● **Set problem**
Reproduce word for word everything in the article on World Cup legends from "Zinedine Zidane, 2006" down to "of a champion.".

● **Selected extract**
-- BEGIN --
There is no weight heavier in sport than a nation’s hope. Billions of people cannot play football, cannot score a penalty under floodlights with sixty thousand voices shaking the air, cannot control their bodies when their legs have turned to concrete and their hands won’t stop trembling. So they give that weight to someone else. They hand it to the best player they have, the one who has carried them this far, the one whose poster is on the wall and whose shirt is worn by the kid down the road. They hand it over entirely, and they wait.
Most of the time, the moment passes cleanly. A goal goes in, the crowd erupts, history is made in the right direction. But sometimes, in the cruelest way sport can arrange itself, the moment arrives and the legend flinches. Not because they are not good enough. Not because they don’t care. But because they are human, and sport is occasionally merciless in the way it chooses to remind you of that fact.
As the 2026 World Cup approaches, these are the moments that prove that genius has a shadow, and that the higher you stand, the louder the silence when you fall.
Roberto Baggio, 1994 Final vs. Brazil
Italy’s divine ponytail had carried his country through an entire tournament. Baggio scored late to rescue Italy against Nigeria, won it in extra time, put them past Bulgaria with two goals in the semi-final. Going into the Pasadena final against Brazil, he was undoubtedly the best footballer on the planet that summer.
The final went to penalties. Franco Baresi missed first for Italy, then Daniele Massaro. When Baggio stepped up fifth, he had to score to keep his country alive. He had a plan, he later said. The ball sailed three metres over the crossbar and into the California night. The image of him standing at the spot, head bowed, ponytail hanging, is one of the most reproduced photographs in football history. He had converted 71 of 79 career penalties before that moment. Nobody has ever adequately explained the 72nd.
Diego Maradona, Expelled from the 1994 World Cup Due to Doping
Argentina’s greatest player arrived in the United States in 1994 already carrying a 14-month cocaine ban and a career in visible freefall. For two games, he looked like Maradona again. He scored against Greece and celebrated by sprinting towards the camera with the face of a man possessed, providing an assist against Nigeria in a 2-1 win. A nation that had buried him was daring to believe.
The urine sample after the Nigeria game came back positive for five variants of ephedrine. His camp blamed an energy drink, arguing he had unknowingly switched to an American brand that contained the substance. Whatever the truth, he was sent home in disgrace. Argentina went out in the round of sixteen to Romania. The goal against Greece turned out to be his last for Argentina, and his international career ended not with a farewell but with a flight home and a nation weeping on its televisions.
Zinedine Zidane, 2006 Final vs. Italy
In his final game as a professional footballer, Zidane was the best player on the pitch. Three FIFA World Player of the Year awards, a Ballon d’Or, a World Cup won in 1998. For this campaign he led France past Spain, Brazil and Portugal to reach Berlin, and was named player of the tournament. He scored a magnificent chipped penalty in the seventh minute of the final itself.
Then, in the 110th minute of extra time with the score level at 1-1, Marco Materazzi said something to him about his sister. Zidane turned around and drove his head into Materazzi’s chest. The referee showed him a red card. France lost the shootout 5-3. Zidane walked past the World Cup trophy on his way to the tunnel without looking at it. A five-metre bronze statue of the headbutt now stands outside the Pompidou Centre in Paris. It is not the image of a champion.
-- END --
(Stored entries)
-- BEGIN --
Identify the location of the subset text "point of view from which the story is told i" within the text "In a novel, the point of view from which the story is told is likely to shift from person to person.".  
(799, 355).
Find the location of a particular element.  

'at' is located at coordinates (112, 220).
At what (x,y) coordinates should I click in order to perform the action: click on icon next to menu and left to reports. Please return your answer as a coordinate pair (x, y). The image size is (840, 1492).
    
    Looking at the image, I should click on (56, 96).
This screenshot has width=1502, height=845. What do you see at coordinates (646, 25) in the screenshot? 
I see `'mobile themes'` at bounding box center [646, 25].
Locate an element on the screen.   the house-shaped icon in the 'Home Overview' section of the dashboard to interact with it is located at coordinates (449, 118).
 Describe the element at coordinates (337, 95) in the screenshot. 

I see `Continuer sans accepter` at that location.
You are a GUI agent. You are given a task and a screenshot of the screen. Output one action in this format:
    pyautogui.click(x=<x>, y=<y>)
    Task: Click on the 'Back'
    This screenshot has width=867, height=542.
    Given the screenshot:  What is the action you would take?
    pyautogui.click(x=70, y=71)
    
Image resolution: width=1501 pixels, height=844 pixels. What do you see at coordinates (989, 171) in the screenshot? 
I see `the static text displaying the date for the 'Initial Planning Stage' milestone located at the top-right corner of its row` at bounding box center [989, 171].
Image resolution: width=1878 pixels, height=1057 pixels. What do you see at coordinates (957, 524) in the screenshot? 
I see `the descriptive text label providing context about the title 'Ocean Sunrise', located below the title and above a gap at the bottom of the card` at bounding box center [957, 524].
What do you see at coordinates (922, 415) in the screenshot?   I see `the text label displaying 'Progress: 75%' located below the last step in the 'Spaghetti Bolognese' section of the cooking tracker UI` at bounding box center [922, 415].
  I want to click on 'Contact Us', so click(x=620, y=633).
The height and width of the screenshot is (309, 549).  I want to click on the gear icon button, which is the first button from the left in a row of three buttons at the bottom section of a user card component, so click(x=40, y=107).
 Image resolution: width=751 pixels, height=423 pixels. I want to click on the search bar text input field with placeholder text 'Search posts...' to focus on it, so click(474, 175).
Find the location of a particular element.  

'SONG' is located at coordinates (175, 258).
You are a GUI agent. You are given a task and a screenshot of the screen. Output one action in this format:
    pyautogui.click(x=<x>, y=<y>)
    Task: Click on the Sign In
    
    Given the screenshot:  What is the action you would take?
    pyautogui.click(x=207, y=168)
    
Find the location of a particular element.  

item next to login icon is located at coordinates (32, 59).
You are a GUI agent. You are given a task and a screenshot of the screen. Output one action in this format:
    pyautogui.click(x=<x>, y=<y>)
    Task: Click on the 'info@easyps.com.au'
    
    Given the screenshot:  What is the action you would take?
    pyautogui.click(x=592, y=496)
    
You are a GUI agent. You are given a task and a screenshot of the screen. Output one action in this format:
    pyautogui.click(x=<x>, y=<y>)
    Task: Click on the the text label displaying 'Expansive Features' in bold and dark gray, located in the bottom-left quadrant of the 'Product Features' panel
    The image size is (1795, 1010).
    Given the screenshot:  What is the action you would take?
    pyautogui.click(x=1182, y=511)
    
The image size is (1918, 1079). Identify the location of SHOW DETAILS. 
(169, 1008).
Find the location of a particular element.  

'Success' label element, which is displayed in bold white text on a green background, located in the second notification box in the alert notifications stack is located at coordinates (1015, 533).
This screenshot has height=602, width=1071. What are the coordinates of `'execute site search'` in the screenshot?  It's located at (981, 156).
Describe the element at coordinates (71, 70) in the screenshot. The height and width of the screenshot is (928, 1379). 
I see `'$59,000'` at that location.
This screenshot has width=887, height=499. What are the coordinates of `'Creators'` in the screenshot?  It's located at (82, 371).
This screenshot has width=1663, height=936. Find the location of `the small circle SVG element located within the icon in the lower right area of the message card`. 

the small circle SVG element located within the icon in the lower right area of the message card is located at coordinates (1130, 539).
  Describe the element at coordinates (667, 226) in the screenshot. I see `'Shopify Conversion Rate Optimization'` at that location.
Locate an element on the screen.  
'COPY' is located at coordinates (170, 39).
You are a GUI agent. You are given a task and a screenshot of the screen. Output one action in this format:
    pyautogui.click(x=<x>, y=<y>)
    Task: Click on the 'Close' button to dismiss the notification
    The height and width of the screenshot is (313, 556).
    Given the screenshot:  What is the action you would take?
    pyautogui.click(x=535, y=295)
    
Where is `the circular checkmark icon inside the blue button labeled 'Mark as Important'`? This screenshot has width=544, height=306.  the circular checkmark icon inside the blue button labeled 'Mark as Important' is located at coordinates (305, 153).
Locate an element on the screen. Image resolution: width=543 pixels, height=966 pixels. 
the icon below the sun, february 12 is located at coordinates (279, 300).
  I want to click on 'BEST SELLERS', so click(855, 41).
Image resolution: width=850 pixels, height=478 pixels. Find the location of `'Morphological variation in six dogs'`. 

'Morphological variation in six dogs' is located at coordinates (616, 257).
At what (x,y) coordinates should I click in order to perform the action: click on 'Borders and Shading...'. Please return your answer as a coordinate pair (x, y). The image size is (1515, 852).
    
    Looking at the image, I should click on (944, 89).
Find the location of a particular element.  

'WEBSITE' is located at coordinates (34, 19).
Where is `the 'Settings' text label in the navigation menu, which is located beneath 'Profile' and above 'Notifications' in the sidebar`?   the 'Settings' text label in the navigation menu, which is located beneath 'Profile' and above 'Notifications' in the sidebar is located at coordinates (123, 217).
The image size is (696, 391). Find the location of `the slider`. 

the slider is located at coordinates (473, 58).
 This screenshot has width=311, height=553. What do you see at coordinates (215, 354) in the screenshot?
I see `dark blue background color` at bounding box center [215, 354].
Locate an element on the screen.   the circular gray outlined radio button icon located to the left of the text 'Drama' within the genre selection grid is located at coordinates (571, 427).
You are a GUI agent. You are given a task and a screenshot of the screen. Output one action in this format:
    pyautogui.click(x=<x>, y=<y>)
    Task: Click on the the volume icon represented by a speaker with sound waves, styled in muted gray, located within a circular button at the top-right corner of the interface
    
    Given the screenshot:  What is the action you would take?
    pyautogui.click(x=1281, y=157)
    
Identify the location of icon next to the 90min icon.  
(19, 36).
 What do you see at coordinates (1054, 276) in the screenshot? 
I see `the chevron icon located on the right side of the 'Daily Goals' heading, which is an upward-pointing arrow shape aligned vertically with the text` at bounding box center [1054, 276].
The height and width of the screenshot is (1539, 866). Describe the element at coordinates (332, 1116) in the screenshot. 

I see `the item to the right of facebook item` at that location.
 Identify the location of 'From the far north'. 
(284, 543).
-- END --
● **Complete answer**
Zinedine Zidane, 2006 Final vs. Italy
In his final game as a professional footballer, Zidane was the best player on the pitch. Three FIFA World Player of the Year awards, a Ballon d’Or, a World Cup won in 1998. For this campaign he led France past Spain, Brazil and Portugal to reach Berlin, and was named player of the tournament. He scored a magnificent chipped penalty in the seventh minute of the final itself.
Then, in the 110th minute of extra time with the score level at 1-1, Marco Materazzi said something to him about his sister. Zidane turned around and drove his head into Materazzi’s chest. The referee showed him a red card. France lost the shootout 5-3. Zidane walked past the World Cup trophy on his way to the tunnel without looking at it. A five-metre bronze statue of the headbutt now stands outside the Pompidou Centre in Paris. It is not the image of a champion.